Search code examples
regexpython-3.xspacynamed-entity-recognition

How to tag named entities to prepare training data for custom named entity recognition with spacy?


I want to train spacy named entity recognizer on my custom dataset. I have prepared a python dictionary having key = entity_type and list of values = entity name, but i'm not getting any way using which I can tag the tokens in proper format.

I have tried normal string matching(find) and regular expression(search, compile) but not getting what I want.

for ex: my sentence and the dict I'm using are(this is the example)
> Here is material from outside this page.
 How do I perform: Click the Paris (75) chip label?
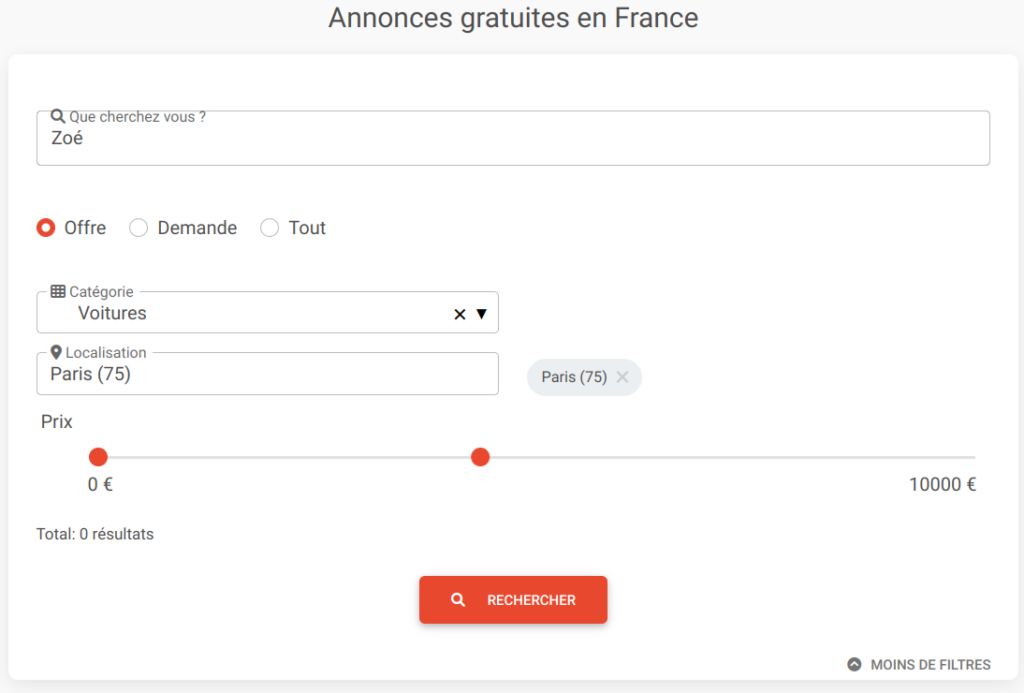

sentence = "Machine learning and data mining often employ the same methods
and overlap significantly."

dic = {'MLDM': ['machine learning and data mining'], 'ML': ['machine learning'],
 'DM': ['data mining']}

for k,v in dic.items():
  for val in v:
    if val in sentence:
      print(k, val, sentence.index(val)) #right now I'm just printing 
#the key, val and starting index

output:
MLDM machine learning and data mining 0
ML machine learning 0
DM data mining 21

expected output: MLDM 0 32

so I can further prepare training data to train Spacy NER : 
[{"content":"machine learning and data mining often employ the same methods 
and overlap significantly.","entities":[[0,32,"MLDM"]]}

Solution

  • You may build a regex from all values in your dic to match them as whole words and upon a match grab the key associated with the matched value. I assume the value items are unique in the dictionary, they can contain whitespaces and only contain "word" characters (no special ones like + or ().

    import re
    
    sentence = "Machine learning and data mining often employ the same methods and overlap significantly."
    
    dic = {'MLDM': ['machine learning and data mining'], 'ML': ['machine learning'],
     'DM': ['data mining']}
    
    def get_key(val):
        for k,v in dic.items():
            if m.group().lower() in map(str.lower, v):
                return k
        return ''
    
    # Flatten the lists in values and sort the list by length in descending order
    l=sorted([v for x in dic.values() for v in x], key=len, reverse=True)
    # Build the alternation based regex with \b to match each item as a whole word 
    rx=r'\b(?:{})\b'.format("|".join(l))
    for m in re.finditer(rx, sentence, re.I): # Search case insensitively
        key = get_key(m.group())
        if key:
            print("{} {}".format(key, m.start()))
    

    See the Python demo